Hzanna’s husband duly returned from yet another highly lucrative day at his own Azzopardi’s “Meat Solutions’ shop selling an incredible amount of lamb cutlets and rosemary ‘infused’ sausages. He quickly nipped into Bunning to pick up the shelving, special screws and grommets. He had found out that screwing into the plaster boards of his brick veneer home was fraught with failure. The plasterboard after all was part of the veneer. The plaster would not hold any weight, just crumble. Life and life-styles were learning curves to overcome. Nothing was easy. His close friend and husband from the Sicilian Mamone family had far more experience in the ways of own home and home improvements. You need a stud finder, he advised. It will tell you were the timber studs are to screw your shelving on. You can’t just bang screws in willy-nilly in a brick veneer like back in Malta where walls were made hewn from solid stone. What’s more; those walls were made hundreds of years ago. Here in Australia we are modern and all is new here. Go, get a ‘stud finder’ and make sure it has a battery, he said.

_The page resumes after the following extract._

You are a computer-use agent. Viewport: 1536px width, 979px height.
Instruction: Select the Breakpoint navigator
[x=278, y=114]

He was hardly home when Hzanna found her husband creeping along the walls of the brick veneer own home, holding a gadget that emitted a pulsing sound. When the pulsing stopped and made a continuous sound the ‘stud-finder’ had found a stud. It was marvellous. Home improvements technology at its best. In no time were the white shelving unwrapped from their plastic imprisonment and husband proceeded, with the help of the stud finder, to fasten the shelving onto the studs hidden behind the plaster walls. The shelving came with an Allen key, which Hzanna thought belonged to Allen. He explained this was not so. It was just the name of a small hexagonal tool that could drive screws and bolts &nuts to fasten different ‘home improvements’, he explained. Hzanna decided to memorise all those details to relate to Rosaria when next connected by Skype. You need a lot of patience and fortitude but after a while the mysteries of ‘life-style’ will become clearer she hoped.

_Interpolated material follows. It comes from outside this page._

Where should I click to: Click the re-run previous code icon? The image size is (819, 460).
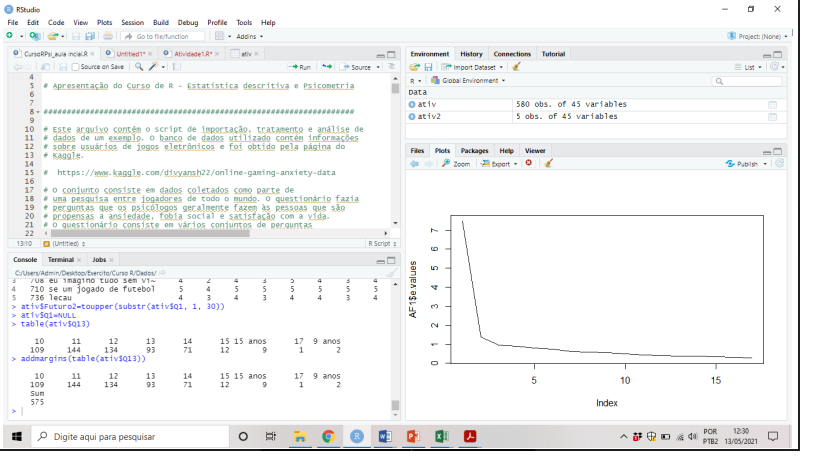point(327,67)
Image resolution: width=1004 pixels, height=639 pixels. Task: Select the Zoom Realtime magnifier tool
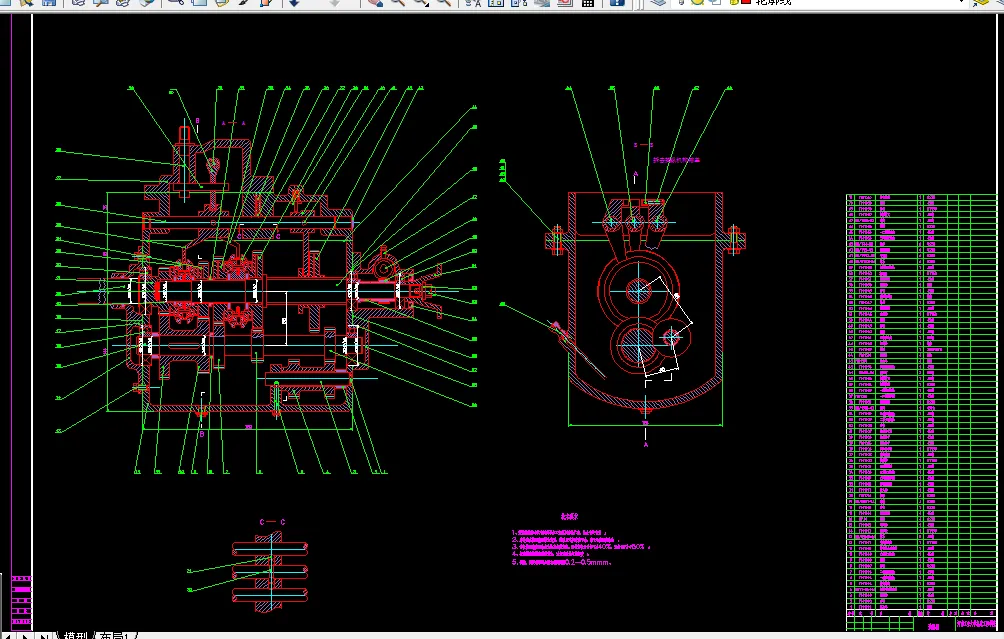coord(397,3)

Even so, when Rosaria send her the photos of the party at Gozo’s L-Ghadira beach, she suffered pangs of warm memories, not quite having faded out. The Malta memories were persistent, not easy to obliterate. The Rosaria olives with stuffing she remembered from all those years ago. The climb over the rocks. The washing and drying of clothes on those same rocks. The singing voice of Aunt Sophia she could still hear together with the peppers and chillies hanging from the doorways and fishing-boats coming at the harbour side. The salted anchovies’ bouquet still on her tongue. Rockdale is just as good she consoled herself, yet again. She knew that her husband was proud of his Azzopardi’s ‘Meat Solutions’ shop in Rockdale. It was doing well and money was rolling in.

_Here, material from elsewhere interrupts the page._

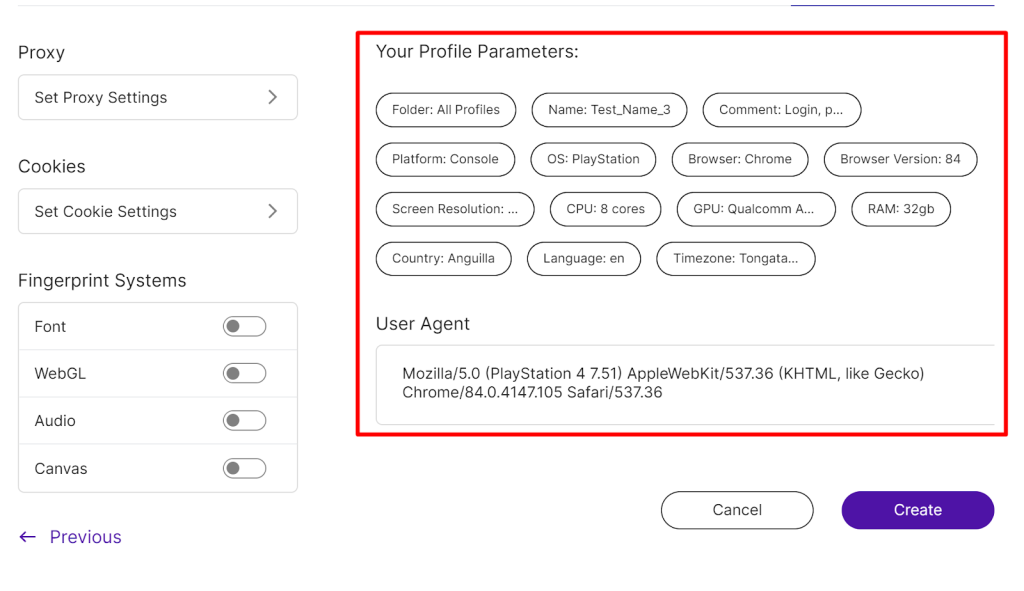Click the Create button
Viewport: 1024px width, 591px height.
click(x=918, y=510)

Her daughter’s lack of suitable boyfriends was a niggling problem. She thought that perhaps she should give her the chance of finding someone back in Malta. But, she was now more Australian and hardly even spoke Maltese. Even so, it remained a worry. Hzanna was reflecting how things were different in Rockdale with frowns on her forehead. Malta was different as well. They don’t have Bunning’s improvements or modern brick veneer. Apart from her daughter’s problems with football loving and beer drinking boyfriends, Hzanna had noticed a change in her daughter’s facial features. Her lips were curled and becoming somewhat pouting. She overheard the word Botox and had read that some women thought it important to try and prevent growing older. There was a method of injecting a youth retaining substance now. This method would fill cracks and hollows and loose skin would be rejuvenated to its former unblemished glory. Why did she at twenty three already feel she needed to retain youth? Was her daughter not in the middle of ‘youth’? Perplexing problems reared its head.
Still, the shelving had been put in place and she finally had space to put the family photos including the full coloured one of Azzopardi’s Meat Solutions shopfront in Rockdale’s shopping Emporium.